The research, led by Professor Jill Kanaley from the University of Missouri-Columbia, compared the metabolic health effects of short-term consumption of high-fructose and high-glucose sweetened beverages in adolescents in a single blind, counterbalanced trial – finding in healthy and physically active teens, consumption of such sugar sweetened beverages (SSBs) did not have differential effects on fasting or postprandial cholesterol, triacylglycerol, glucose, or hepatic insulin clearance.

"These beverages may not be as unhealthy for adolescents as previously thought, provided that kids stay active,"​ said Kanaley. "That physical activity component is really critical in protecting against some of the negative effects of drinking large amounts of sugar-sweetened drinks demonstrated in previous studies."

Study details

Kanaley and her team measured several aspects of metabolic health after participants had consumed moderate amounts of either high-glucose or high-fructose beverages every day for two weeks.  The team used armbands with electronic sensors to monitor physical activity of the participants, all of whom were healthy male and female adolescents ages 15-20.

The high-glucose (HG) drink contained 50 grams of glucose and 15 grams of fructose; the high-fructose (HF) drink contained 50 grams of fructose and 15 grams of glucose. In comparison, the team noted that two 12-ounce cans of white soda contain about 50 grams of fructose, although the amount of sugar found in soft drinks varies by brand and type.

After two weeks the team assessed, insulin sensitivity and resistance, fasting and postprandial glucose, lactate, lipid, cholesterol, insulin, C-peptide, insulin secretion, and clearance responses to the HF or HG drinks.

The team found that this short-term, moderate consumption of high-fructose and high-glucose beverages had little impact on the metabolic health measures.

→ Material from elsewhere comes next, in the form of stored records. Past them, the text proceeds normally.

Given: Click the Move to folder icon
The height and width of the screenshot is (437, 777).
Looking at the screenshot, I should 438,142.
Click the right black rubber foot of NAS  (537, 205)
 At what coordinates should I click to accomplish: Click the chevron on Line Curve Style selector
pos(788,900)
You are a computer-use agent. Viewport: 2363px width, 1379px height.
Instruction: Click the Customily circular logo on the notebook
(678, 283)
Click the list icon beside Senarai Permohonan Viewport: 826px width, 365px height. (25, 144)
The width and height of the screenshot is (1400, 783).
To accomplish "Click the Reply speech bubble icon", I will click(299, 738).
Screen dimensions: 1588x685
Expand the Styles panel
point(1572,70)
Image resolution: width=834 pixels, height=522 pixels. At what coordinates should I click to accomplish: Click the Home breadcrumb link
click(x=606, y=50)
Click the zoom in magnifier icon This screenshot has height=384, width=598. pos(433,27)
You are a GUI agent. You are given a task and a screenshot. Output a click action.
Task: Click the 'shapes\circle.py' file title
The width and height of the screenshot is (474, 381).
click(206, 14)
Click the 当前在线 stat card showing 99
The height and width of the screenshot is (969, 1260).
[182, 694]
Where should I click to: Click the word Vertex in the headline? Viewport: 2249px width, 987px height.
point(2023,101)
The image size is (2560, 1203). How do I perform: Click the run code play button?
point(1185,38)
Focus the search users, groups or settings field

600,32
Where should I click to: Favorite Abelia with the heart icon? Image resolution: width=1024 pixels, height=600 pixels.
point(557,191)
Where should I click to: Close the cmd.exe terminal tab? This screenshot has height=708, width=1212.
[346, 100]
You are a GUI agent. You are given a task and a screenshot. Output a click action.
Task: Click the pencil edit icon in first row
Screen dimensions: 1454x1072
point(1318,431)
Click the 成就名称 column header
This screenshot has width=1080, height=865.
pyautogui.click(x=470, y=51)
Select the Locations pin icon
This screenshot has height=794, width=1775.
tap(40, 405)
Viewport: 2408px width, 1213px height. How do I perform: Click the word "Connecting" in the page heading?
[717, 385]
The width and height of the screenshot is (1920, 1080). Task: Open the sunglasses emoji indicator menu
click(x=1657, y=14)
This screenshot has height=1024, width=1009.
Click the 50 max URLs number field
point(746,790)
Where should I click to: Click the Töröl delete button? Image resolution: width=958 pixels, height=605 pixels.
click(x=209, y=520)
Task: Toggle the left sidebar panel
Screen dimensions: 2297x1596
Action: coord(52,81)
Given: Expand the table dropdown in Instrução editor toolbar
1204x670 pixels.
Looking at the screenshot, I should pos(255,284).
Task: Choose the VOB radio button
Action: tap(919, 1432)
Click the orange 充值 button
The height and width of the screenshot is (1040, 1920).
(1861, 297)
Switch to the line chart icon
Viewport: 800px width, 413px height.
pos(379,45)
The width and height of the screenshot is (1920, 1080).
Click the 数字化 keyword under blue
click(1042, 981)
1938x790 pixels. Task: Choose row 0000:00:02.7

Indeed, analysis showed that body weight, QUICKI (whole-body insulin sensitivity), HOMA-IR (hepatic insulin resistance), and fasting lipids, cholesterol, glucose, lactate, and insulin secretion or clearance were not different between trials.

However, they noted that fasting HDL- and HDL3​-cholesterol concentrations were approximately 10 to 31% greater in female adolescents than in male adolescents.

"I certainly would recommend that they work to reduce their children's intake of sugary drinks, but it also is important for kids to remain active, especially if they are drinking a lot of sugary beverages,”​ Kanaley said.

“In our study, the female adolescents averaged around 8,000 steps per day, and the males averaged about 10,000 steps per day. These children weren't athletes, but they had active lifestyles,”​ she added.